Spergebied (Sperrgebiet) Piershil 

piershil-verzet-klaas-onderduikers-01

Onderduikers in het huis van Arie Bouman

De polders van Piershil waren verboden gebied. Ik ben er wel met de fiets heen gegaan want omdat ik pas 13 jaar oud was, had ik geen ausweis nodig. Die was pas met 16 jaar verplicht. In de wegen waren tankwallen gegraven en daarom kon je er alleen met de fiets langs. De boerderijen stonden allemaal leeg, want niemand mocht daar komen. Maar in een van de leegstaande boerderijen, namelijk die van Arie Bouman, had zich een drietal onderduikers verstopt. Een kwam uit Den Haag, een van Stougjesdijk en de derde heette Piet Schelling. Ik weet dat omdat ik hen warm eten ging brengen op de fiets, langs de tankvallen. Ik had gelukkig nog luchtbanden en als ik een lekke band had, kon ik die zelf plakken. Als ik bij de boerderij aankwam, gooide ik een paar steentjes op het dak en dan deden ze voorzichtig de deur voor me open. Mijn broer heeft ze ook eten gebracht, heb ik later gehoord, maar dat wist je gewoon niet van elkaar. Het gewone eten daar zorgden ze zelf voor, hoe dat weet ik niet. Ik weet wel dat ik de stamkaarten van hen had met de bijbehorende bonkaarten en dat we daarom meer eten konden kopen voor hen. Ik had zeven stamkaarten op naam, misschien wel vals, maar dat weet ik niet. Ik denk dat die drie mannen studenten waren die de Arierverklaring hebben geweigerd te tekenen. Ik werd af en toe wel aangehouden door de politie, maar ze hebben me altijd weer door laten gaan. Dat komt omdat de agenten kind aan huis bij ons waren. Zij hadden ook behoefte aan extra voedsel, want ook zij hadden honger. Ze kwamen daarom bij ons en wij wisten precies wie van hen te vertrouwen was en wie niet.
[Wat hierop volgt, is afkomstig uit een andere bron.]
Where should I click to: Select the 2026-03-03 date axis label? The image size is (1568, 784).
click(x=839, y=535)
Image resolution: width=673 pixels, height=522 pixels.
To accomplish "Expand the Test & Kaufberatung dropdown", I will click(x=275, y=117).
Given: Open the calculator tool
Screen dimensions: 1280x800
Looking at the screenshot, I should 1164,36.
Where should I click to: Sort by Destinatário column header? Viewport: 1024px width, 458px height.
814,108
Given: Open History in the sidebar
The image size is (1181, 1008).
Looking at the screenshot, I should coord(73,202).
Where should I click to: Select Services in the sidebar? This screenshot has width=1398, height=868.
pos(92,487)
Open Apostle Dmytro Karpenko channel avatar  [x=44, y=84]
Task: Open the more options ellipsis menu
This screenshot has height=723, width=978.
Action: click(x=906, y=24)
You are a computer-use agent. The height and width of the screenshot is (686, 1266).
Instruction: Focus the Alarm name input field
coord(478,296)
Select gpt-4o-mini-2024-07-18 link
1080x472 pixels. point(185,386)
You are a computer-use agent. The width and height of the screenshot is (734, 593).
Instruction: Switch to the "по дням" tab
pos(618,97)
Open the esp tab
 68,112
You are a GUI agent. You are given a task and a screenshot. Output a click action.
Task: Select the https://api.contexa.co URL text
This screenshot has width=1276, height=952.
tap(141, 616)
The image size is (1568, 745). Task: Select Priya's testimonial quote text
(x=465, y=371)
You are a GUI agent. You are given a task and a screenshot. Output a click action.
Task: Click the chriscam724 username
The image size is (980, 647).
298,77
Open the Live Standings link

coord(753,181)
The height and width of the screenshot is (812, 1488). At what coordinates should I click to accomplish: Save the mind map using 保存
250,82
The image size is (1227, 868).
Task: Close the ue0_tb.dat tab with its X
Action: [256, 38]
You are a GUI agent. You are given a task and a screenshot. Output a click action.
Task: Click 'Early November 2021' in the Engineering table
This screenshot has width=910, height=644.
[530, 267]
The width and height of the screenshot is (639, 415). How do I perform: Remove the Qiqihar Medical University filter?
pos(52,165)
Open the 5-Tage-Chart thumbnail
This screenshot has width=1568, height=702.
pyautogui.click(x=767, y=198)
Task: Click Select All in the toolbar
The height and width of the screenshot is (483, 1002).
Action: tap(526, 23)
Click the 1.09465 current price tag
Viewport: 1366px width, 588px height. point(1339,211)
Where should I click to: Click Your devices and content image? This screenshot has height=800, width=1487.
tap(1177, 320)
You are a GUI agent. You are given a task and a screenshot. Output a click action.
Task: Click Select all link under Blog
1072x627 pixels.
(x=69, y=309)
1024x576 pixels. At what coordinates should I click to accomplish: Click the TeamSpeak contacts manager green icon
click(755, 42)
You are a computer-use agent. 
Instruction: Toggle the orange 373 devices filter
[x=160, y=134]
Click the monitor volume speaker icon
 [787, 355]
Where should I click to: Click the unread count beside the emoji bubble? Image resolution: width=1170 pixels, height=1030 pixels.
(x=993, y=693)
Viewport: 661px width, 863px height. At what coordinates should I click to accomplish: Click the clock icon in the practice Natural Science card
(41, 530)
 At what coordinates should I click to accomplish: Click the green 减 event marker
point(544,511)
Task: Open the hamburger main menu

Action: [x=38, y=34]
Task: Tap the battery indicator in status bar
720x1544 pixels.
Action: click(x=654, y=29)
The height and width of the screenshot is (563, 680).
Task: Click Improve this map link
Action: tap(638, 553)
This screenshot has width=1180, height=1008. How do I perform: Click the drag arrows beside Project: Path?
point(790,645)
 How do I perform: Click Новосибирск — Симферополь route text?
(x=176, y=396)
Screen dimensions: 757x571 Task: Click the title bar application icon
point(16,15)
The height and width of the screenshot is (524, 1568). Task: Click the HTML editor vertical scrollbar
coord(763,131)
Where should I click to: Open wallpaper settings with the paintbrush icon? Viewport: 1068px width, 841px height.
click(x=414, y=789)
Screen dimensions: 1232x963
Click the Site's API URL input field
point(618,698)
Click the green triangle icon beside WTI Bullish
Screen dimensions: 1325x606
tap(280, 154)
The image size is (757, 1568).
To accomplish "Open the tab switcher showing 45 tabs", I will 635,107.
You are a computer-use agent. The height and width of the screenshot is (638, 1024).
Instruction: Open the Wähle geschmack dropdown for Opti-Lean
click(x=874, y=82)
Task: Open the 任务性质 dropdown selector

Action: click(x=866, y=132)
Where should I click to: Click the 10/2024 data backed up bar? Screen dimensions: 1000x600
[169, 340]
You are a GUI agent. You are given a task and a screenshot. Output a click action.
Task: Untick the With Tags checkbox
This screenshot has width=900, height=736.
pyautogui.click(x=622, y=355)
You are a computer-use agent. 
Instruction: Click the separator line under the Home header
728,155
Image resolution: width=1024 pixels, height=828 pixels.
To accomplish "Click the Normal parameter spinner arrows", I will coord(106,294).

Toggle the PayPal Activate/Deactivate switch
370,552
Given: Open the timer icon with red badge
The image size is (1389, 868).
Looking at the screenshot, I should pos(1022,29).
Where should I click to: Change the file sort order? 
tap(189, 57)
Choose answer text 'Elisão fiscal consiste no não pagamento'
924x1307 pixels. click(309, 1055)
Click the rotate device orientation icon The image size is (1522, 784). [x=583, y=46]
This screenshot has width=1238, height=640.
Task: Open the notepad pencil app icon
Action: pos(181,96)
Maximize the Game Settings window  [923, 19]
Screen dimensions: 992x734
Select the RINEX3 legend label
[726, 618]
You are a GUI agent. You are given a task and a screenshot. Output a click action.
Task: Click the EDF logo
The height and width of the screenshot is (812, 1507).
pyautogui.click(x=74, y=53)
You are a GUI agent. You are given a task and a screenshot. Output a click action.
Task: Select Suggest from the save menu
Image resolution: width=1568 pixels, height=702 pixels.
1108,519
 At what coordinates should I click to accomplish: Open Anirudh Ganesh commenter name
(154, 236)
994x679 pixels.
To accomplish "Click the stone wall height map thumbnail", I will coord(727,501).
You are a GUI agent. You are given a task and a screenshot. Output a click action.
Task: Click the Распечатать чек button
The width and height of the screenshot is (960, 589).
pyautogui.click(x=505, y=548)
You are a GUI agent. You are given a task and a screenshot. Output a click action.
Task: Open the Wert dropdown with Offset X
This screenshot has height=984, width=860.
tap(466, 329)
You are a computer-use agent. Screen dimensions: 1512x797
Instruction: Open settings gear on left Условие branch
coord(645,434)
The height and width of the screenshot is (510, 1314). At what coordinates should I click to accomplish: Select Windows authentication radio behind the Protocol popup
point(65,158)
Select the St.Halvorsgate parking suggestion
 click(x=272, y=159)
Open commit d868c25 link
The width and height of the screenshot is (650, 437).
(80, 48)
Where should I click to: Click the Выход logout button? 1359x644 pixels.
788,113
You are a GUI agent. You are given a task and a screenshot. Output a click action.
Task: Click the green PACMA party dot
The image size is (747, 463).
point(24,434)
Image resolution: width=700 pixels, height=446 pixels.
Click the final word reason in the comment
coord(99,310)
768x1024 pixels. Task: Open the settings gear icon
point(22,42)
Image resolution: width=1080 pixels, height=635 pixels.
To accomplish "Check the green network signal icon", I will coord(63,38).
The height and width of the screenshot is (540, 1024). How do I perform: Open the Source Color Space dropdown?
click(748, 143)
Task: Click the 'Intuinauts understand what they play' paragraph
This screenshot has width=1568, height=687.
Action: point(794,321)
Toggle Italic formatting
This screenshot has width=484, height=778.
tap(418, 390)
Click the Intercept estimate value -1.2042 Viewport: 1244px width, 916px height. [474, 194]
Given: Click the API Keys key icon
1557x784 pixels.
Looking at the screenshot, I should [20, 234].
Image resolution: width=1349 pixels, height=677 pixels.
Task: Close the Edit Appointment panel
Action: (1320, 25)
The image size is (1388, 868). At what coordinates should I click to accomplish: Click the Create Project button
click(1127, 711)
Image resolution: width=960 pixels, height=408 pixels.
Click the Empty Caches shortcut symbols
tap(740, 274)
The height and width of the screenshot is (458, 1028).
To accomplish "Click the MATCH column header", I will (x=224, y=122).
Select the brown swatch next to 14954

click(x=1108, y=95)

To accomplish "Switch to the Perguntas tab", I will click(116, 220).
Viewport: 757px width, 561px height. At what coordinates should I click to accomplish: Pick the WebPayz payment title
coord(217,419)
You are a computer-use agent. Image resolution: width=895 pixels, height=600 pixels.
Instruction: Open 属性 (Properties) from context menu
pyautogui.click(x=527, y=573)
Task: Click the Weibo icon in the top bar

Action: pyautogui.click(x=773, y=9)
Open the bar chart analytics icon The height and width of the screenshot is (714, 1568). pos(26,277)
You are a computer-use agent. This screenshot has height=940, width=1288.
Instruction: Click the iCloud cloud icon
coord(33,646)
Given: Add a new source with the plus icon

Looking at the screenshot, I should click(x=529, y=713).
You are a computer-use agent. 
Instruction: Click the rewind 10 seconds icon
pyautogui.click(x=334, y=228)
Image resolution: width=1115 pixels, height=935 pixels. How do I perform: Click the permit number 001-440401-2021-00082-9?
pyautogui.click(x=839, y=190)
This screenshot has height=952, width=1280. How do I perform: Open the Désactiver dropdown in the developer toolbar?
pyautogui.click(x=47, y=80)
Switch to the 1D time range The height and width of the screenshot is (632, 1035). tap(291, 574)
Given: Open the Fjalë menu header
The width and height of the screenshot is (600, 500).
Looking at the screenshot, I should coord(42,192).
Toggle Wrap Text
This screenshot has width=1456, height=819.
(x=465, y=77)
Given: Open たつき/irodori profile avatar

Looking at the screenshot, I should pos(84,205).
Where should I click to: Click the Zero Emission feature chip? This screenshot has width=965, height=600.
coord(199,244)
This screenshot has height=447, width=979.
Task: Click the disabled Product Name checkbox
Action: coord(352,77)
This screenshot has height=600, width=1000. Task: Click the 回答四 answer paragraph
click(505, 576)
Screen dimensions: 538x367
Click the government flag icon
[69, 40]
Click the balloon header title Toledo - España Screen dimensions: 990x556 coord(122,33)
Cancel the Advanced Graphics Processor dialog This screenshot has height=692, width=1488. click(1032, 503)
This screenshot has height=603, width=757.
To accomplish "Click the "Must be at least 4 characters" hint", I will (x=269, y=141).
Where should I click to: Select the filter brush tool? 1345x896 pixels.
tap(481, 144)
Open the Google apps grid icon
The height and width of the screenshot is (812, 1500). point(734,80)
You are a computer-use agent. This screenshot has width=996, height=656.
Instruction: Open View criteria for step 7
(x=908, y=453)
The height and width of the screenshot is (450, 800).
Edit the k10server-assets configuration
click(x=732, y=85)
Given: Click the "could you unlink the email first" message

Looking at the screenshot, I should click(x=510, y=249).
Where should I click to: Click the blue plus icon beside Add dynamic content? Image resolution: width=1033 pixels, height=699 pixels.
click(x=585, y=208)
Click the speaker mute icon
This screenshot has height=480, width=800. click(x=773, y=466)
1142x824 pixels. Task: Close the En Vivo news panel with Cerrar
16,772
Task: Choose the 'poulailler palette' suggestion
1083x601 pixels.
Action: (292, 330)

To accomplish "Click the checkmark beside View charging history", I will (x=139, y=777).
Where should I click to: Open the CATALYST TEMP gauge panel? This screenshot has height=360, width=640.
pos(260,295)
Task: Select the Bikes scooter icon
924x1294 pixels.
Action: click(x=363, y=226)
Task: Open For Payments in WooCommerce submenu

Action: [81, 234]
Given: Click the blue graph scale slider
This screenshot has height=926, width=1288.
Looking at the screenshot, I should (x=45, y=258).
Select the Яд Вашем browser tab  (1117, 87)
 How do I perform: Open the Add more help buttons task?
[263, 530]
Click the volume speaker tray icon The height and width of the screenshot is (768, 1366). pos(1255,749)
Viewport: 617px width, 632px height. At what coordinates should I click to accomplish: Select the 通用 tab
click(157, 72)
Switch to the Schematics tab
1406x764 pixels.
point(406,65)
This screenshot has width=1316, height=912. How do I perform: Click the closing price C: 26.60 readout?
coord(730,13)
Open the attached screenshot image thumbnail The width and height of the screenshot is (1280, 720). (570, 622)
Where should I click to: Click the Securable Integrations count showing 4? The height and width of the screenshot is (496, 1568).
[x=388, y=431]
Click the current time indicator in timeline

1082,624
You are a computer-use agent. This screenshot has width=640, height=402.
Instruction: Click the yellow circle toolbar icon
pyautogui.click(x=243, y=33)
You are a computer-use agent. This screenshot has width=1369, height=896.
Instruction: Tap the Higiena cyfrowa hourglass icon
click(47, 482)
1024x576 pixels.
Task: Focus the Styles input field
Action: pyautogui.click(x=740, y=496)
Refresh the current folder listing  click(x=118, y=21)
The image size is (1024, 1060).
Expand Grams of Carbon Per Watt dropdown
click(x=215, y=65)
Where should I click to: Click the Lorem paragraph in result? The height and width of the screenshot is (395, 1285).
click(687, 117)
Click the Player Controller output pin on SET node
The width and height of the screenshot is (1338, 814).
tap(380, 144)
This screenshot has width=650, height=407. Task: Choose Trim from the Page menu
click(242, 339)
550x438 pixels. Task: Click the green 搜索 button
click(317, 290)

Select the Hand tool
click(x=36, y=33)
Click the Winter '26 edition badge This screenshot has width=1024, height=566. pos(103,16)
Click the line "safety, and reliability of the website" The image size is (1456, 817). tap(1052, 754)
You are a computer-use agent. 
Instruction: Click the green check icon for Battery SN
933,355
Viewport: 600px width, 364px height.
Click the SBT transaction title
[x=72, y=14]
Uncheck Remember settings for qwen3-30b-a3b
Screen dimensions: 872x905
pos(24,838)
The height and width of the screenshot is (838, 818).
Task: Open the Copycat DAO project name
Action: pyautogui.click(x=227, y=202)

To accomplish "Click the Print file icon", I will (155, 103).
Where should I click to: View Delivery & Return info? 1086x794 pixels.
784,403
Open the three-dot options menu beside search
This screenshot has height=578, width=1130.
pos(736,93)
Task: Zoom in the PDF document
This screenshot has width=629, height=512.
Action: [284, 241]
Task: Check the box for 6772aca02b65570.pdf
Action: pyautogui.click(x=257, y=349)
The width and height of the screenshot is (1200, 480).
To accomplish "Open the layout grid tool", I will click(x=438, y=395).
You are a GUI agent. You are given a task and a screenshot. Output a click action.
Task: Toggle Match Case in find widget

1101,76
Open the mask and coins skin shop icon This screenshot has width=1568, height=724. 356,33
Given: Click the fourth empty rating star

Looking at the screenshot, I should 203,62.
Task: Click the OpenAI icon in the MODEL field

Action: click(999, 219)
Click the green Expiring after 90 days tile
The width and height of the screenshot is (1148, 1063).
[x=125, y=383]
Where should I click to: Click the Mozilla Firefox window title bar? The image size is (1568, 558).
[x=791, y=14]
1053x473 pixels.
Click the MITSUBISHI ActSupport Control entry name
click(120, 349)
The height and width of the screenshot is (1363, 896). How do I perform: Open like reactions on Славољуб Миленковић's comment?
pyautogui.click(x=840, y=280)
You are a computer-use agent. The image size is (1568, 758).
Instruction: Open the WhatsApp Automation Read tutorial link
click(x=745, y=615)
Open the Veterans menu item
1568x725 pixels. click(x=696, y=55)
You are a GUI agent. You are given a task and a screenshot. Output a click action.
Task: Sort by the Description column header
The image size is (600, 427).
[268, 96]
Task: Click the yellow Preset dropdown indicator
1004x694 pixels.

Veldgendarmerie uit Klaaswaal 

De boerderij van Klaas van Bergeijk

De boerderij van Klaas van Bergeijk

Er waren ook Duitsers die de dijken en wegen controleerden. Zij waren van de Veldgendarmerie in Klaaswaal en ook zij fietsten over de wegen. Maar wij kenden ook hen, want zij waren van boerenafkomst en verlangden naar hun eigen huis. Ze waren bij ons geweest en hadden over de Heimat gesproken. De eerste keer dat ze bij ons thuis kwamen, was toen ze een streepje licht hadden gezien en omdat dat verboden was, vanwege de verplichte totale verduistering, hadden ze bij ons aangeklopt. Omdat mijn ouders heel gastvrij waren, zijn ze daarna nog vaker gekomen. Ze waren vaak om een praatje verlegen. Als we aan het dorsen waren, kwamen ze kijken, want ze hielden van het boerenwerk. Weet je, in die tijd wou ik niet geloven dat die gendarmes ook boer waren, maar naderhand ben ik gaan geloven dat het wel degelijk zo was. We zijn met vakantie in Duitsland geweest en hebben die provincieplaatsjes gezien. Er is in Duitsland ook veel platteland en er zijn vele boerendorpjes. Na de oorlog hebben ook de Duitse boeren met de ruilverkaveling te maken gehad. Daardoor zijn er velen buiten de dorpen komen wonen.

Engelandvaarders

Engelandvaarders vanuit Piershil, veilig aangekomen!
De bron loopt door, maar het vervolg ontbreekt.